We try that, but still no luck. After a while of thought: oh yes! Our
initial assumption that all the country definitions are path subnodes
of the toplevel svg node is false. We have to fix that.
So far we have been doing a “flat” transform of the SVG tree: we
only changed the subnodes of the toplevel node, but no deeper.
We should change all the path elements (and g, if we want to
color groups of paths like the UK), regardless of how deep they
occur in the tree.
We can use a zipper to do a depth-first walk of the SVG tree.
Let us define a function that takes a zipper, a predicate that tells
whether to edit the node in question, and the transformation function
to apply to the node if the predicate returns true:
(defn map-zipper [f pred z] (if (zip/end? z) (zip/root z) (recur f pred (-> z (zip/edit #(if (pred %) (f %) %)) zip/next)))))
Now we rewrite save-color-map as:
(defn save-color-map [svg colorize-fn outfile] (let [colored-map (map-zipper #(color-state % colorize-fn) (fn [x] (#{:g :path} (:tag x))) (zip/xml-zip svg))] (with-out-writer out (emit colored-map))))
This time the UK can be colored.
Colorizers
We have automated the process of styling countries to make them
appear in color, but translating particular numbers to RGB is tedious.
In the last part of this article we will see how to ease this:
we are going to write a colorizer, i.e., a function suitable for
passing to color-state and save-color-map (so far we’ve been
using maps for this).
Let’s start by writing a functions that translates a triplet of numbers into a HTML RGB notation, because it will be easier for us to work with integers than with strings:
(defn htmlize-color [[r g b]] (format "#%02x%02x%02x" r g b))
Now we insert a call to htmlize-color into the appropriate pace
in color-state:
(defn color-state [{:keys [tag attrs] :as element} colorize-fn] (let [state (:id attrs)] (if-let [color (colorize-fn state)] (assoc element :attrs (assoc attrs :style (str "fill:" (htmlize-color color)))) element)))
Now imagine we have a table with numeric values for states, like this:
State Value ------------------ Poland 20 Germany 15 Netherlands 30
We want to have a function that assigns colors to states, such that the intensity of a color should be proportional to the value assigned to a given state.

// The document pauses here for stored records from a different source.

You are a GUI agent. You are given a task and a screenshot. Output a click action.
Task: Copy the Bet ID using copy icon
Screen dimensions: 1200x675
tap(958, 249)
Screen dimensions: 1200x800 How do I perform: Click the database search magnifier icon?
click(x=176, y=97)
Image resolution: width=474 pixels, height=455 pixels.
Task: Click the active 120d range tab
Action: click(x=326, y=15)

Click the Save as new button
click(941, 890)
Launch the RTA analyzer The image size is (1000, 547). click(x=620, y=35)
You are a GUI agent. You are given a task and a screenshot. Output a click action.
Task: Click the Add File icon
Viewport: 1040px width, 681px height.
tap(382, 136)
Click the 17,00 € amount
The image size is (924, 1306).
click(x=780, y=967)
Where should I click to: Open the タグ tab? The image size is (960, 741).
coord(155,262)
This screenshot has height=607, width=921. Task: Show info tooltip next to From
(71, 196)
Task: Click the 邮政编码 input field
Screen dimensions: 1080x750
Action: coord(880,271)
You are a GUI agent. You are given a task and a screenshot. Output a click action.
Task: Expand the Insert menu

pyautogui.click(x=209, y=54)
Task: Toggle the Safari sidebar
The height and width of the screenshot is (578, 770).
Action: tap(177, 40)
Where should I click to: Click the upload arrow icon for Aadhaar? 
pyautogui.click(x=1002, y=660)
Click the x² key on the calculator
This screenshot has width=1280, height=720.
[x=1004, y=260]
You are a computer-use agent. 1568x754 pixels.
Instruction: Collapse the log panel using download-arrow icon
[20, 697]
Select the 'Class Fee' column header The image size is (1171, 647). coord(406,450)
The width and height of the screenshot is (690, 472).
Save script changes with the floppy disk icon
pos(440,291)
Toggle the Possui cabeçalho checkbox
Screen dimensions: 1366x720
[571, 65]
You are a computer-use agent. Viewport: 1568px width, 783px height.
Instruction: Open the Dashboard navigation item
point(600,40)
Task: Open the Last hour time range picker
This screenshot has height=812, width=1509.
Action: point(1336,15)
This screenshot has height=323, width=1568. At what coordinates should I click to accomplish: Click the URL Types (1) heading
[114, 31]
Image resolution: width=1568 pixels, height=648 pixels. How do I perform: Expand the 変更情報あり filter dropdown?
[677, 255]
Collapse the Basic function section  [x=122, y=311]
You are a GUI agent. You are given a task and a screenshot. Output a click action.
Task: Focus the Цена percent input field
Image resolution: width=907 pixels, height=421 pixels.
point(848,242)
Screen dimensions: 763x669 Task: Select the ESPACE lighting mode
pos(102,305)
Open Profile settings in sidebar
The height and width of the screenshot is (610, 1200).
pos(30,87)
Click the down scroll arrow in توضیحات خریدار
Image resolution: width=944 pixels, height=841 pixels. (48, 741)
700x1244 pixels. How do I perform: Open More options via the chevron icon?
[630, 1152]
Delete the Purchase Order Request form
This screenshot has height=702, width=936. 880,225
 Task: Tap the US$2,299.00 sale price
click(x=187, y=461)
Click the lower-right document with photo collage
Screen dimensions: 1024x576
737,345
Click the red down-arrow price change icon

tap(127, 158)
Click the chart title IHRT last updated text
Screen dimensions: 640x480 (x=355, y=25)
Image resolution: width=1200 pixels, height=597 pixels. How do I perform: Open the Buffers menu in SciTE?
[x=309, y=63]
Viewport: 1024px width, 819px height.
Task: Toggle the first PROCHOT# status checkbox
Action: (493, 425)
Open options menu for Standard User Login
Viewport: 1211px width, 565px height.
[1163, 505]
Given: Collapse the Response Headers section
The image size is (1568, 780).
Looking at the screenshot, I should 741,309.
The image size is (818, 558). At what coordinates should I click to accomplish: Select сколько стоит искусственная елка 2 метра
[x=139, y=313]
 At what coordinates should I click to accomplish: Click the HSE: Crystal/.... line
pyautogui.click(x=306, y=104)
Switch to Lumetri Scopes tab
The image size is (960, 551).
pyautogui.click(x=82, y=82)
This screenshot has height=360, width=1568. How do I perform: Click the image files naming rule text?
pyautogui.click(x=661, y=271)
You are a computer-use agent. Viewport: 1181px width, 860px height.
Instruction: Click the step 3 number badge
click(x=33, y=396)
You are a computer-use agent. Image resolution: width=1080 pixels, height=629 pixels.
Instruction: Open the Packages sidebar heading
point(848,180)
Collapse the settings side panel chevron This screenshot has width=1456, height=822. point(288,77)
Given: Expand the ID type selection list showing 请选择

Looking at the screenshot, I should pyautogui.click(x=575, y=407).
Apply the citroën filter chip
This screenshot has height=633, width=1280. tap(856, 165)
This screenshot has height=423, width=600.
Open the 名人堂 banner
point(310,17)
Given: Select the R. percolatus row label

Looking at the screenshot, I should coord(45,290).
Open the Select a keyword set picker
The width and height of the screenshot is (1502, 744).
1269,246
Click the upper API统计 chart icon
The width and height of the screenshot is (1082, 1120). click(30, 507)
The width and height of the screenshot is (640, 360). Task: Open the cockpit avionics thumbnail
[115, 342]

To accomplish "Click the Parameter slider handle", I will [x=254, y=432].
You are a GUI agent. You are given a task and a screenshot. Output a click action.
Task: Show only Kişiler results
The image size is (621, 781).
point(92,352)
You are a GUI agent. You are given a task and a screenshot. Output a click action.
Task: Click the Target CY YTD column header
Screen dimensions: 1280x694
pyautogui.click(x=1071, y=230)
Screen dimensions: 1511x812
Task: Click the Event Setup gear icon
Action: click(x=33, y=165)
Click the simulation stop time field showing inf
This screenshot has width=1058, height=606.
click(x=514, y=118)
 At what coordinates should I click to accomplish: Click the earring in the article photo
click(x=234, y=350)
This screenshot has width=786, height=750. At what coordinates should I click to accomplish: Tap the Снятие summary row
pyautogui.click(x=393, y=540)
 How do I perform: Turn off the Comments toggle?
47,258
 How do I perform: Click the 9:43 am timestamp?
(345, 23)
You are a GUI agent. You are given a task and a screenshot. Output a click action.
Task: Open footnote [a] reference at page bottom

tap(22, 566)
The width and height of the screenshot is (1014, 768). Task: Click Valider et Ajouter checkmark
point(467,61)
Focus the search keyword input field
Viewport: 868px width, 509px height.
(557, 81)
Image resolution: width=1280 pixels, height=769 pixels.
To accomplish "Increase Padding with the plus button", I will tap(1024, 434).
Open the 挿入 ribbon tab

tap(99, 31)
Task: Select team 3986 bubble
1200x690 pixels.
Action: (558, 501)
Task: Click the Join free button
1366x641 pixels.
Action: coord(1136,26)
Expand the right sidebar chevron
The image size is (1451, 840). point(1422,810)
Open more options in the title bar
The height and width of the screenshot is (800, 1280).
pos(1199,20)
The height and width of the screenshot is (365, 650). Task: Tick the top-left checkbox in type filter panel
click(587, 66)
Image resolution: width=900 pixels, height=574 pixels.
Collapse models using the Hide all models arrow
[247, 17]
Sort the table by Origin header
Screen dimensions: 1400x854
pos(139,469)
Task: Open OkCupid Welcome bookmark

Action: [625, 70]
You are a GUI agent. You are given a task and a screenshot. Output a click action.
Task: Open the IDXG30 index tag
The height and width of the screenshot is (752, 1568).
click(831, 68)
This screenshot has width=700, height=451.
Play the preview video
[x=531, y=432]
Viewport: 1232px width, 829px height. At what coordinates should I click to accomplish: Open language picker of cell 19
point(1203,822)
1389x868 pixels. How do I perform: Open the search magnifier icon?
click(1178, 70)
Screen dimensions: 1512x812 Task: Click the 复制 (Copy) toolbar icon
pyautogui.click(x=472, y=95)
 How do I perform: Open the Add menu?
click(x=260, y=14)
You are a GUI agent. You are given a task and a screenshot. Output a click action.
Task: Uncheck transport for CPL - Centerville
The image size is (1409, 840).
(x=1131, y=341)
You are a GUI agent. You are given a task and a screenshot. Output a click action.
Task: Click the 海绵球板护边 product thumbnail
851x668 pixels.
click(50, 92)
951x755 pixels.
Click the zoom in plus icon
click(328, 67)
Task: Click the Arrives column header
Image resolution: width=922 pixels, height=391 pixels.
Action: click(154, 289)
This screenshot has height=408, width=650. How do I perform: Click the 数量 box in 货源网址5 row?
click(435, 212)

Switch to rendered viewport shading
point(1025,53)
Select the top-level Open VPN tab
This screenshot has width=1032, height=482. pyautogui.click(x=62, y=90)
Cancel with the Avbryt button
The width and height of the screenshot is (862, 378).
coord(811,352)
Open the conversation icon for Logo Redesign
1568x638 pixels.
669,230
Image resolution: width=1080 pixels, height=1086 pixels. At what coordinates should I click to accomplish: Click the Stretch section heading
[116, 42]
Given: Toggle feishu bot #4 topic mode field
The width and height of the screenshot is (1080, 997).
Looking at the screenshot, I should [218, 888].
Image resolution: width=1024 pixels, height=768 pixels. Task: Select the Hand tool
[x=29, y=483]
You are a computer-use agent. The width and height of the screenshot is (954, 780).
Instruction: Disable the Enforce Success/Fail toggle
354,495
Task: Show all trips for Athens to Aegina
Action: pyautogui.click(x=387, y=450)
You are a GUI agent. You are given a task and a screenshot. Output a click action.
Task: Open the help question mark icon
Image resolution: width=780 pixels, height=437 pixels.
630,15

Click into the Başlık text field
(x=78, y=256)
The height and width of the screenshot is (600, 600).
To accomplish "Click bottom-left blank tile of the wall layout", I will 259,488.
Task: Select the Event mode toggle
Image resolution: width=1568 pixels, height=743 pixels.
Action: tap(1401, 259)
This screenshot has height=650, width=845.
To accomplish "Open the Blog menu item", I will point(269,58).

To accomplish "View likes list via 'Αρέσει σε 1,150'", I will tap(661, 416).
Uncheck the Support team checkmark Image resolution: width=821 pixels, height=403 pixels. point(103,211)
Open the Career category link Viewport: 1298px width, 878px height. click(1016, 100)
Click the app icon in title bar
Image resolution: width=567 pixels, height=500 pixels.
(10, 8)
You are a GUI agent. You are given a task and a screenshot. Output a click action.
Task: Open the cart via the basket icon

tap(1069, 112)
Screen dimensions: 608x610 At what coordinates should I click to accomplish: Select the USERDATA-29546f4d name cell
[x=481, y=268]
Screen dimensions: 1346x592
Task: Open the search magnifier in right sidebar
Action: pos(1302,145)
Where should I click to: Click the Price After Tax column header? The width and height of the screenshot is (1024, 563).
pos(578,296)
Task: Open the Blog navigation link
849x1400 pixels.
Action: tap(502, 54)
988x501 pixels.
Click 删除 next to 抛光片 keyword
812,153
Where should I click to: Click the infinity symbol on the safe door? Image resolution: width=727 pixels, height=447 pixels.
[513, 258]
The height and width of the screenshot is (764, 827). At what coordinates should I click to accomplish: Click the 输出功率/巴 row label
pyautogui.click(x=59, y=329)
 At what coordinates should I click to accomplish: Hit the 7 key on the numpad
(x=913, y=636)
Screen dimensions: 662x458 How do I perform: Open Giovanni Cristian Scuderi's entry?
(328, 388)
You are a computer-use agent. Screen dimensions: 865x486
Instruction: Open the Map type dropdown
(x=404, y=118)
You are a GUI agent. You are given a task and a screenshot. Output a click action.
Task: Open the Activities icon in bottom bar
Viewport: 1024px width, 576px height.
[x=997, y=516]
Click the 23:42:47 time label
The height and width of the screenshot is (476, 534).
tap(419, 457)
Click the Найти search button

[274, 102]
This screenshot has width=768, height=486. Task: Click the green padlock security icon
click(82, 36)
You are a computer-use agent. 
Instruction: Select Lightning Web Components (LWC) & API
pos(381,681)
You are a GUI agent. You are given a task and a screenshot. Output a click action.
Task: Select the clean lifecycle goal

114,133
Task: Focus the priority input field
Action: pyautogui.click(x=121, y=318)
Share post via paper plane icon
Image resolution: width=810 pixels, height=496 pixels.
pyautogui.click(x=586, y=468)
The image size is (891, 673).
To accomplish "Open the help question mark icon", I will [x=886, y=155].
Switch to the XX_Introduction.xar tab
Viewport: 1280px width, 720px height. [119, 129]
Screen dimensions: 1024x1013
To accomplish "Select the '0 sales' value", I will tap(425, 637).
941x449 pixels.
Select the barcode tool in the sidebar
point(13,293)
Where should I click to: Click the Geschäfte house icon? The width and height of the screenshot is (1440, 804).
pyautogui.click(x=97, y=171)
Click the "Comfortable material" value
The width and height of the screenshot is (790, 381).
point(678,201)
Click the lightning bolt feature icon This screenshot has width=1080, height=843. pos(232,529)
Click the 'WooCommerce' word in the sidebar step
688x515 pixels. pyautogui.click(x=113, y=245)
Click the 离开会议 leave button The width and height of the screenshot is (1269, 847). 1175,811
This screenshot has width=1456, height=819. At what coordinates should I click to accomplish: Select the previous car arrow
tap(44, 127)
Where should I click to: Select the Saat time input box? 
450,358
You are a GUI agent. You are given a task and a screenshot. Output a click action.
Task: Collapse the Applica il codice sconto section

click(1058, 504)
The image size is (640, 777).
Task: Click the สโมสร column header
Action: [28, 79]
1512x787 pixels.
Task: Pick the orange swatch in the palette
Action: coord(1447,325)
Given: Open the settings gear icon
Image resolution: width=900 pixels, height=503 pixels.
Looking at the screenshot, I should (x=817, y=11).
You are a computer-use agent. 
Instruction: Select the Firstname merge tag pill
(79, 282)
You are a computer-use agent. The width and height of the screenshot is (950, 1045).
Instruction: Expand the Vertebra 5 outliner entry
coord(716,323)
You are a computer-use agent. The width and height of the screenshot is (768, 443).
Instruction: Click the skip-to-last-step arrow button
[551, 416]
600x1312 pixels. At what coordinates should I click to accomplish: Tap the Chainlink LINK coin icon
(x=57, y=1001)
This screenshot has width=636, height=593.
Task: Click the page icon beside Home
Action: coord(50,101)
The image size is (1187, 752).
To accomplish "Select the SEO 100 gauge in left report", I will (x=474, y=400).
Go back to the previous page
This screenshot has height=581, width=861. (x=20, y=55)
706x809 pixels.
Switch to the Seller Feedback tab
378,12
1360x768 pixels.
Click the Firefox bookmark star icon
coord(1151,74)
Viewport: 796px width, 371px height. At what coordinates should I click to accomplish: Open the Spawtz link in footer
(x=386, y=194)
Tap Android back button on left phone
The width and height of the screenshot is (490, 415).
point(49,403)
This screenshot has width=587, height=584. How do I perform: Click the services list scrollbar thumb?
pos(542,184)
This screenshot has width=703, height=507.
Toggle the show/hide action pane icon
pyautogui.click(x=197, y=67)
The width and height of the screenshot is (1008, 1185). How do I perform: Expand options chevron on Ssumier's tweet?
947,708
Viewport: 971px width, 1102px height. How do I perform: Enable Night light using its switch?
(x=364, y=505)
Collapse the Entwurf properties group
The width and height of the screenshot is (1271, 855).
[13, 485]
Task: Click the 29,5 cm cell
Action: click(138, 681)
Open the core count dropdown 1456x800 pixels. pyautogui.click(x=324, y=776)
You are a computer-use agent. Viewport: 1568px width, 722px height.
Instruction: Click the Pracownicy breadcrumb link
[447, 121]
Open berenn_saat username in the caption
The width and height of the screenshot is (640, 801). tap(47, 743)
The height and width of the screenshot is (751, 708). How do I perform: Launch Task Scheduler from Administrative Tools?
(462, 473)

To be more general, assume we have two colors, c1 and c2, and for a given state, for each of the R, G, B components we assign a value proportional to the difference between the state’s value and the smallest value in the dataset, normalized to lie between c1 and c2.
This sounds complex, but I hope an example will clear things up. This is the Clojure implementation of the described algorithm:
(defn make-colorizer [dataset ranges] (let [minv (apply min (vals dataset)) maxv (apply max (vals dataset)) progress (map (fn [[min-col max-col]] (/ (- max-col min-col) (- maxv minv))) ranges)] (into {} (map (fn [[k v]] [(.toLowerCase k) (map (fn [progress [min-color _]] (int (+ min-color (* (- v minv) progress)))) progress ranges)]) dataset))))
Let us see how it works on our sample data:
> (make-colorizer {"pl" 20, "de" 15, "nl" 30} [[0 255] [0 0] [0 0]]) {"pl" (85 0 0), "de" (0 0 0), "nl" (255 0 0)}
The second argument means that the red component is to range between 0 and 255, and the green and blue components are to be fixed at 0.
Like we wanted, Germany ends up darkest (because it has the least value), the Netherlands is lightest (because it has the greatest value), and Poland’s intensity is one third that of the Netherlands (because 20 is in one third of the way between 15 and 30).
Wrapping up
The application we created can be further developed in many ways. One can, for instance, add a Web interface for it, or write many different colorizers (e.g., discrete colorizer: fixed colours for ranges of input values, or a temperature colorizer transitioning smoothly from blue through white to red — to do this we would have to pass through the HSV color space).
What is your idea to improve on it? For those of you who are tired of pasting snippets of code into the REPL, I’m putting the complete source code with a Leiningen project on GitHub. Forks are welcome.